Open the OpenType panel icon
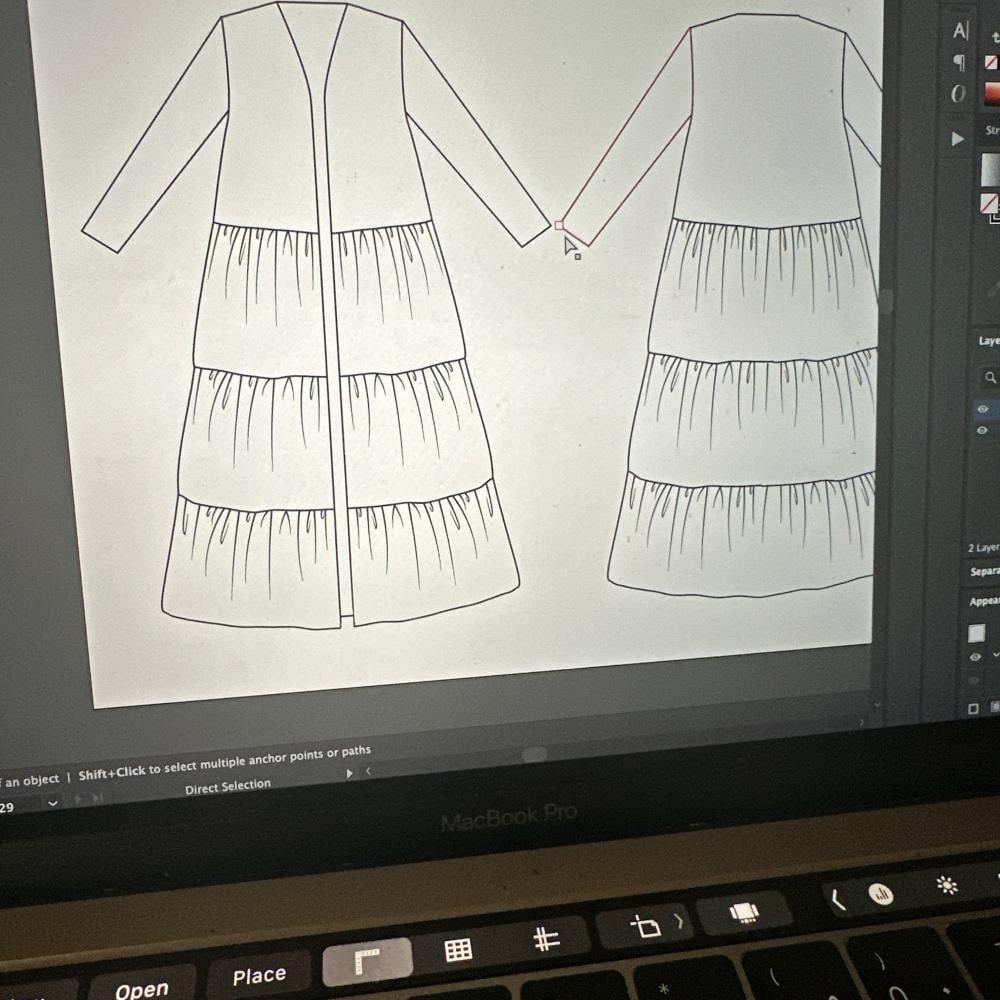1000x1000 pixels. 959,94
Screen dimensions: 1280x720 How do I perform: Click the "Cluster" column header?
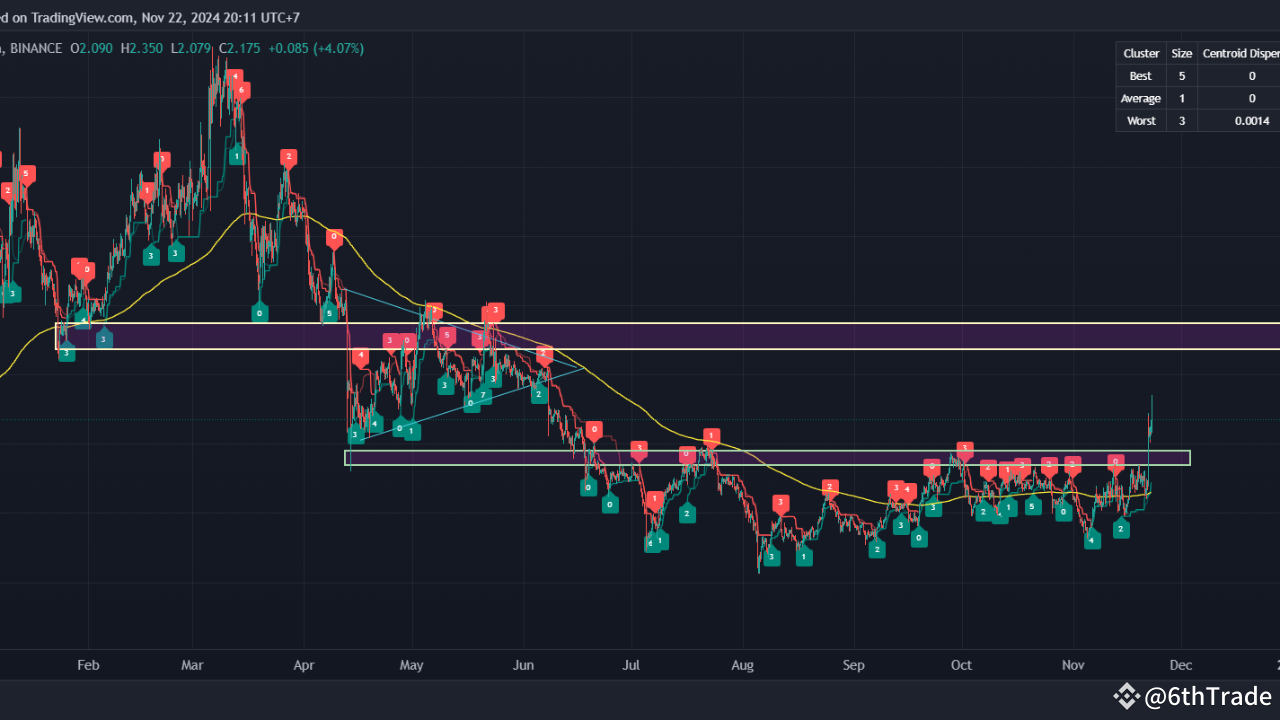click(x=1140, y=53)

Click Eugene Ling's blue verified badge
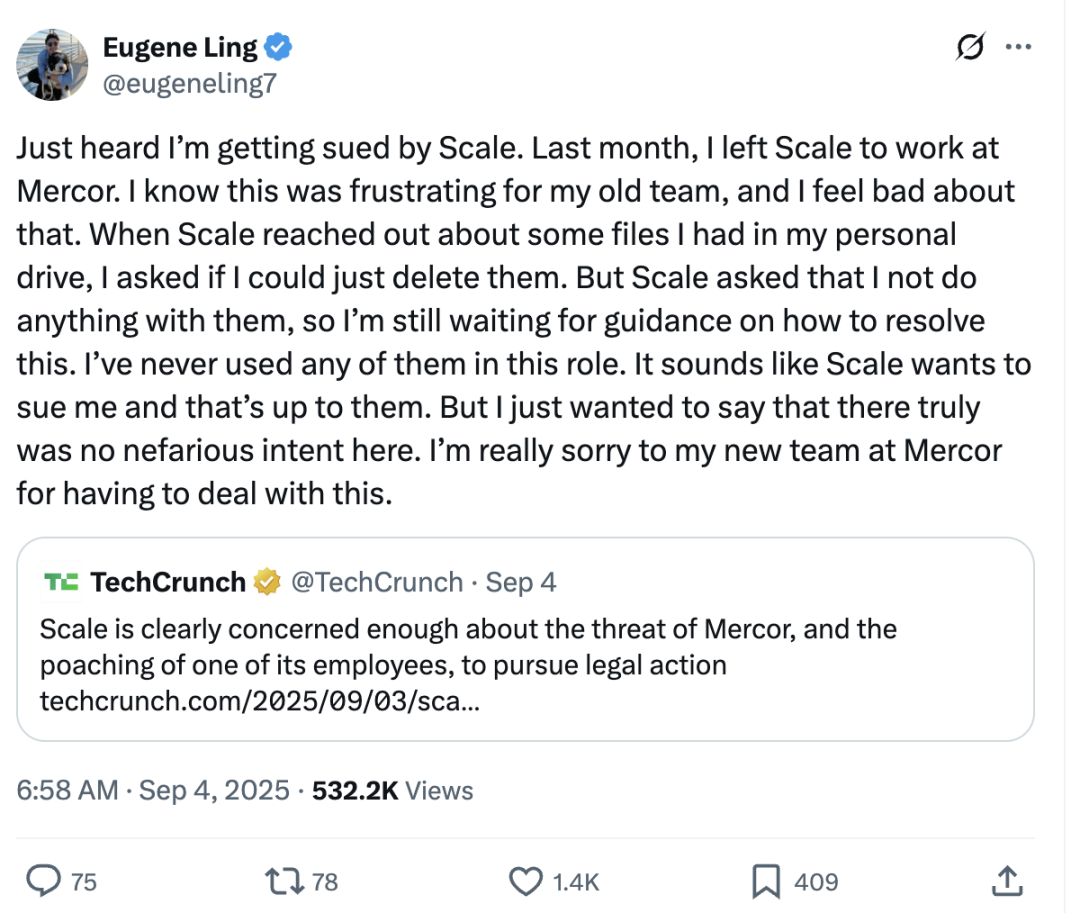(x=277, y=46)
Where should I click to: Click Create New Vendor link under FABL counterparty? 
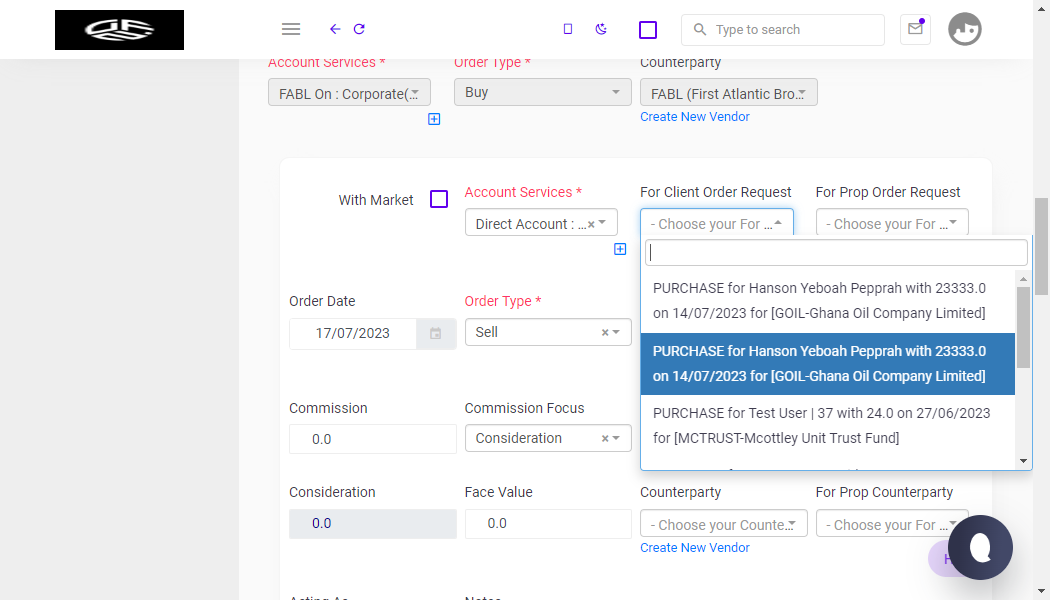coord(694,117)
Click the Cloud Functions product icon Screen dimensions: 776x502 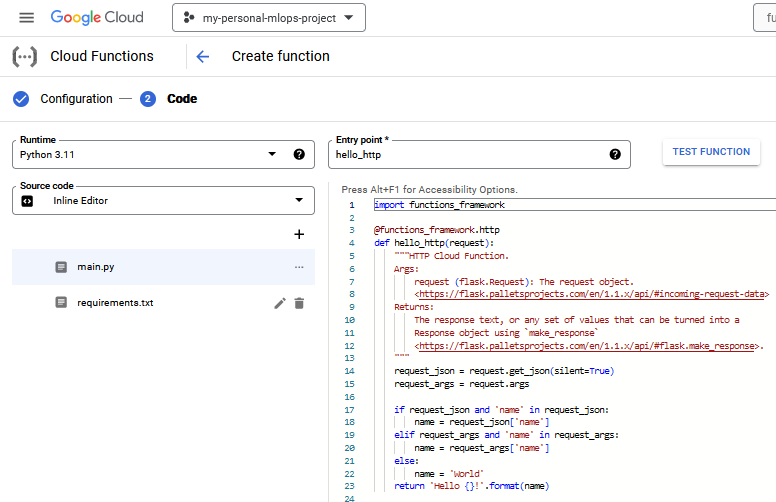pyautogui.click(x=25, y=57)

* * *

**Short task**
Rewrite the stretch from the start of the material through the line containing "(x=277, y=46)", changing "blue" to "gold" and keeping everything else the same. Omit the pictures from your answer.

**Task response**
Open the OpenType panel icon
1000x1000 pixels. 959,94
Screen dimensions: 1280x720 How do I perform: Click the "Cluster" column header?
click(x=1140, y=53)

Click Eugene Ling's gold verified badge
(x=277, y=46)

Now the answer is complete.